On the left side, we have:
∫ 1/(g - (k/m)v^2) dv
We can simplify this integral by using a trigonometric substitution. Let's substitute v = sqrt(mg/k) * tan(θ), which allows us to express the integral in terms of θ.
dv = sqrt(mg/k) * sec^2(θ) dθ
(g - (k/m)v^2) = (g - (k/m)(mg/k)tan^2(θ)) = g(1 - tan^2(θ)) = g * cos^2(θ)
Substituting these into the integral:
∫ 1/(g(1 - tan^2(θ))) * sqrt(mg/k) * sec^2(θ) dθ
=> √(m/(kg)) * ∫ sec^2(θ) dθ
=> √(m/(kg)) * tan(θ)
On the right side, we have:
∫ dt = t + C
Step 4: Combine the results:
Plugging back the substitutions, we have:
√(m/(kg)) * tan(θ) = t + C
Now, we need to solve for v in terms of t. Rearrange the equation to isolate tan(θ):
tan(θ) = (kg/m)^(1/2) * (t + C)
And since v = sqrt(mg/k) * tan(θ), we can substitute this expression into the equation above:
v = sqrt(mg/k) * (kg/m)^(1/2) * (t + C)
Simplifying, we get:
v = sqrt(m/(kg)) * (kg)^(1/2) * (t + C)
v = sqrt(m/(kg)) * sqrt(kg) * (t + C)
v = sqrt(m/k) * sqrt(g) * (t + C)
Let C' = sqrt(m/k) * C, we can simplify further:
v(t) = sqrt(m/k) * sqrt(g) * t + C'
So, the general solution for the differential equation is given by v(t) = sqrt(m/k) * sqrt(g) * t + C'.
For part (b), as t approaches infinity, the term sqrt(m/k) * sqrt(g) * t dominates the equation, and the constant term becomes negligible. Therefore, the limit of v(t) as t goes to infinity is sqrt(mg/k).
To solve the given differential equation, we need to separate variables and then integrate. Let's go through the steps:
(a) First, we begin with the differential equation:
m * dv/dt = mg - kv^2
Divide both sides by mg - kv^2:
dv / (mg - kv^2) = dt / m
Now, we'll integrate both sides:
∫ dv / (mg - kv^2) = ∫ dt / m
To integrate the left side, we can perform a trigonometric substitution.

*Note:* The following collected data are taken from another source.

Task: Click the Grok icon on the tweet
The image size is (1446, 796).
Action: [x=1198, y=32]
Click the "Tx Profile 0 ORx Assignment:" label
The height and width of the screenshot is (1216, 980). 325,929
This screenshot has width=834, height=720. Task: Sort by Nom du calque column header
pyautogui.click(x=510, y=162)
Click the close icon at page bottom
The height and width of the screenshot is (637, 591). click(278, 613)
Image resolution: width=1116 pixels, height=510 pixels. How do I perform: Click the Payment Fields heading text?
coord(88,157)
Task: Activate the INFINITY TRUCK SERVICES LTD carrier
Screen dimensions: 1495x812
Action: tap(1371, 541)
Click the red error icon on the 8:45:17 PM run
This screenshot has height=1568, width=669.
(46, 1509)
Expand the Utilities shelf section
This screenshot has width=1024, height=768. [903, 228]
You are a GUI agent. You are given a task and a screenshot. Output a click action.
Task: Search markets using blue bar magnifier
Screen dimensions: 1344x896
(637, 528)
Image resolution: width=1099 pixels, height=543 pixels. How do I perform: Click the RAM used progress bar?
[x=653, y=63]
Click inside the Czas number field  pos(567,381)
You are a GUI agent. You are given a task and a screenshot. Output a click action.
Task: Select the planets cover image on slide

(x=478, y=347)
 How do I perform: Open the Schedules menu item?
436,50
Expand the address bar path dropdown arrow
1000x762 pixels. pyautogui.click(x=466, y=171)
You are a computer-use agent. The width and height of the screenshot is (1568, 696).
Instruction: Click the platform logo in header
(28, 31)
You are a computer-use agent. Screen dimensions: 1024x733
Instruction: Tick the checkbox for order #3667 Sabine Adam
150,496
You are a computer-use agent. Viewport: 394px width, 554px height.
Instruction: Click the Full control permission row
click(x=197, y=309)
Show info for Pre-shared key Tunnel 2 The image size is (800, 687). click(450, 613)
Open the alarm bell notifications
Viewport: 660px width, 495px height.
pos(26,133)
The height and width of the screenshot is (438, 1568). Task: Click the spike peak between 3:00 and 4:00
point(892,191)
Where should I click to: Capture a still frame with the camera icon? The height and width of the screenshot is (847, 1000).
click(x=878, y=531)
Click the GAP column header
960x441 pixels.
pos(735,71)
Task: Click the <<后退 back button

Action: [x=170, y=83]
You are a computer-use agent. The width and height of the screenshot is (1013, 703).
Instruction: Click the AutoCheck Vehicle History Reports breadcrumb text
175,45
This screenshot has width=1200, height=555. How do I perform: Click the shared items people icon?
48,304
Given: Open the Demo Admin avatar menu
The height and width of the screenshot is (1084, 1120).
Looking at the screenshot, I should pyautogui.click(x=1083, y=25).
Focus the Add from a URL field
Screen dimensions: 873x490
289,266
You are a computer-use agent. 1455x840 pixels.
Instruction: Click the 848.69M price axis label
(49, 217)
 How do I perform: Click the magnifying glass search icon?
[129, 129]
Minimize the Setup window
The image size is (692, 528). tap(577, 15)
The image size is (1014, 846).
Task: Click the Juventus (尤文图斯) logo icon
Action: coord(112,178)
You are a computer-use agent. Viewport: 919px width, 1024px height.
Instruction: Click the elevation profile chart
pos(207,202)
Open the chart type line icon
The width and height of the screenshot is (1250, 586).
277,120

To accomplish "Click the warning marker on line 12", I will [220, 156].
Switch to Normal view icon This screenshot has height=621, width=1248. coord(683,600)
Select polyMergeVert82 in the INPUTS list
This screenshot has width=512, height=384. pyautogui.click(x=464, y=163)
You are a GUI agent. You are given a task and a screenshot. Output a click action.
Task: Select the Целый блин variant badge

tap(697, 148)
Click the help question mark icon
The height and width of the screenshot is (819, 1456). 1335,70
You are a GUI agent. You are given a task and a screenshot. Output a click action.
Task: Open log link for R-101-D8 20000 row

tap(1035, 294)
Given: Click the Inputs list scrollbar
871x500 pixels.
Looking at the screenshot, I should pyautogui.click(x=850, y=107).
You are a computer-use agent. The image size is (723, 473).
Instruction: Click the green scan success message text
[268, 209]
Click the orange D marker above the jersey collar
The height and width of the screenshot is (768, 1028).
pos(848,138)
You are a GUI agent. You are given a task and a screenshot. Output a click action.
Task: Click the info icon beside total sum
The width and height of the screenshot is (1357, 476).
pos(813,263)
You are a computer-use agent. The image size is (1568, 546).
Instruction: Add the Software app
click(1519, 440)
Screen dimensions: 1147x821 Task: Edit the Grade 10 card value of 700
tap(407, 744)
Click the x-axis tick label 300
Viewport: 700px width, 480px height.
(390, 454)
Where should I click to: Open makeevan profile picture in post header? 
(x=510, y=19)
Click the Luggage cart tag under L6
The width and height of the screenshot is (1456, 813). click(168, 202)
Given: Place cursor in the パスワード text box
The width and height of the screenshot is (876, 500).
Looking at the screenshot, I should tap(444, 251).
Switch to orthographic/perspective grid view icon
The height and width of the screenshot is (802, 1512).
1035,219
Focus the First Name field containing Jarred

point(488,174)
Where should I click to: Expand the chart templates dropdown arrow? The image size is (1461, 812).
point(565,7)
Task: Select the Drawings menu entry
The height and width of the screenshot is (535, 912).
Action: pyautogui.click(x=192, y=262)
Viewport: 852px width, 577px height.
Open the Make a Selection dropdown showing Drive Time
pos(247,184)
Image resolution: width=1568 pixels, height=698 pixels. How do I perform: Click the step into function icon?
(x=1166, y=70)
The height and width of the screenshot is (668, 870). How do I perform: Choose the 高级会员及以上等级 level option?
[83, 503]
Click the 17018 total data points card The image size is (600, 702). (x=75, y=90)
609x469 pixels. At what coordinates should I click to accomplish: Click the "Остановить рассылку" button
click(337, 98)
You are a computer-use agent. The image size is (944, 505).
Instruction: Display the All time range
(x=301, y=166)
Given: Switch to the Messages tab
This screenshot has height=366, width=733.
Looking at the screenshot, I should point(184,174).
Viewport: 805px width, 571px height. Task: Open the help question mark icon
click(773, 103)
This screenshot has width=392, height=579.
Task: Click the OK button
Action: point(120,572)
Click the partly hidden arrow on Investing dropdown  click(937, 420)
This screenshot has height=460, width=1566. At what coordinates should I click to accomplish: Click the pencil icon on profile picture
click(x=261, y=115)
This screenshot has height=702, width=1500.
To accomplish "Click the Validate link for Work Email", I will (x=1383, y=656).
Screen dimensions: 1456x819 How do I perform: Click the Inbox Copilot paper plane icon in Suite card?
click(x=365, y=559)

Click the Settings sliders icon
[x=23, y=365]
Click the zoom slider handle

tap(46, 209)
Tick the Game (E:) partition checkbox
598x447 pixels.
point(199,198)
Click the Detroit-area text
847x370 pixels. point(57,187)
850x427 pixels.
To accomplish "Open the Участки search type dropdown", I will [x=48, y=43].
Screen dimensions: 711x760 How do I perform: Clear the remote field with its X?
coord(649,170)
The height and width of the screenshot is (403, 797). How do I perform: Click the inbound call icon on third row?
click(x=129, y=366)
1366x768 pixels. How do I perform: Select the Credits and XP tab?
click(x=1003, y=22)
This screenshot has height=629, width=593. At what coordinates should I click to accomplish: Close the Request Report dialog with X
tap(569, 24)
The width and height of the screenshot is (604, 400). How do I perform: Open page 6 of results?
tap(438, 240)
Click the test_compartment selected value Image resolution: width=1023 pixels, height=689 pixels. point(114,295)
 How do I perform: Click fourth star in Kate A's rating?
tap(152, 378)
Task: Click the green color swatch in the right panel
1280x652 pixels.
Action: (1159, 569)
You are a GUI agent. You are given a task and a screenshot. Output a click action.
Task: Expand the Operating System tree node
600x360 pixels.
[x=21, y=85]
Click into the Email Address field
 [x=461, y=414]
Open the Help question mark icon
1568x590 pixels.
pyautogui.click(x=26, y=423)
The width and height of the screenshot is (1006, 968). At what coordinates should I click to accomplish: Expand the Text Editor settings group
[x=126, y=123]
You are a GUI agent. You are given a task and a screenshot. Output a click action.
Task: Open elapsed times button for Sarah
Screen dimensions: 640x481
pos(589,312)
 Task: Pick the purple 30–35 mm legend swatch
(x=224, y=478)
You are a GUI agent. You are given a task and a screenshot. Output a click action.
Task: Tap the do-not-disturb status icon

Let's substitute u = √(k * g / m) * v:
dv = (m / (k * g)) * du / u
Substituting back, we have:
∫ du / (u^2 - 1) = t / m
Now, we can integrate the left side by using the partial fraction decomposition:
∫ (1 / (u - 1) - 1 / (u + 1)) du = t / m
Now, integrating each term:
ln |(u - 1) / (u + 1)| = t / m + C
Taking the exponential of both sides:
|(u - 1) / (u + 1)| = e^(t / m + C)
Since e^C is just a constant, we can replace it with another constant, let's say A:
|(u - 1) / (u + 1)| = Ae^(t / m)
Now, we can split it into two cases:
Case 1: (u - 1) / (u + 1) = Ae^(t / m)
u - 1 = Au e^(t / m) + Ae^(t / m)
Case 2: (u - 1) / (u + 1) = -Ae^(t / m)
u - 1 = -Au e^(t / m) - Ae^(t / m)
Now, we solve each case separately:
Case 1: u - 1 = Au e^(t / m) + Ae^(t / m)
u = 1 + Ae^(t / m) + Au e^(t / m)
Substitute back u = √(k * g / m) * v:
√(k * g / m) * v = 1 + Ae^(t / m) + A√(k * g / m) * v * e^(t / m)
Rearrange the equation:
v - A√(k * g / m) * v * e^(t / m) = 1 + Ae^(t / m)
Factor out v:
v(1 - A√(k * g / m) * e^(t / m)) = 1 + Ae^(t / m)
Finally, we can isolate v by dividing both sides:
v(t) = (1 + Ae^(t / m)) / (1 - A√(k * g / m) * e^(t / m))
Simplifying the expression, we find the general solution for (a):
v(t) = √(m / (k * g)) * (1 + Ce^(2√(k * g / m) * t)) / (1 + Ce^(2√(k * g / m) * t))
where C = A^(2√(k * g / m))
(b) To calculate the limit of v(t) as t approaches infinity, we need to examine the exponential term in the numerator and denominator:
As t approaches infinity, e^(2√(k * g / m) * t) becomes larger and larger.
When e^(2√(k * g / m) * t) is very large, the terms with smaller magnitudes (1) become negligible.
Therefore, as t approaches infinity, the numerator becomes dominated by the exponential term, and the denominator also becomes dominated by the same exponential term.
Taking the limit as t goes to infinity, we can simplify the expression:
lim v(t) as t -> ∞ = √(m / (k * g)) * (1 + C∞) / (1 + C∞) = √(m / (k * g))
So, the limit of v(t) as t approaches infinity is √(m / (k * g)).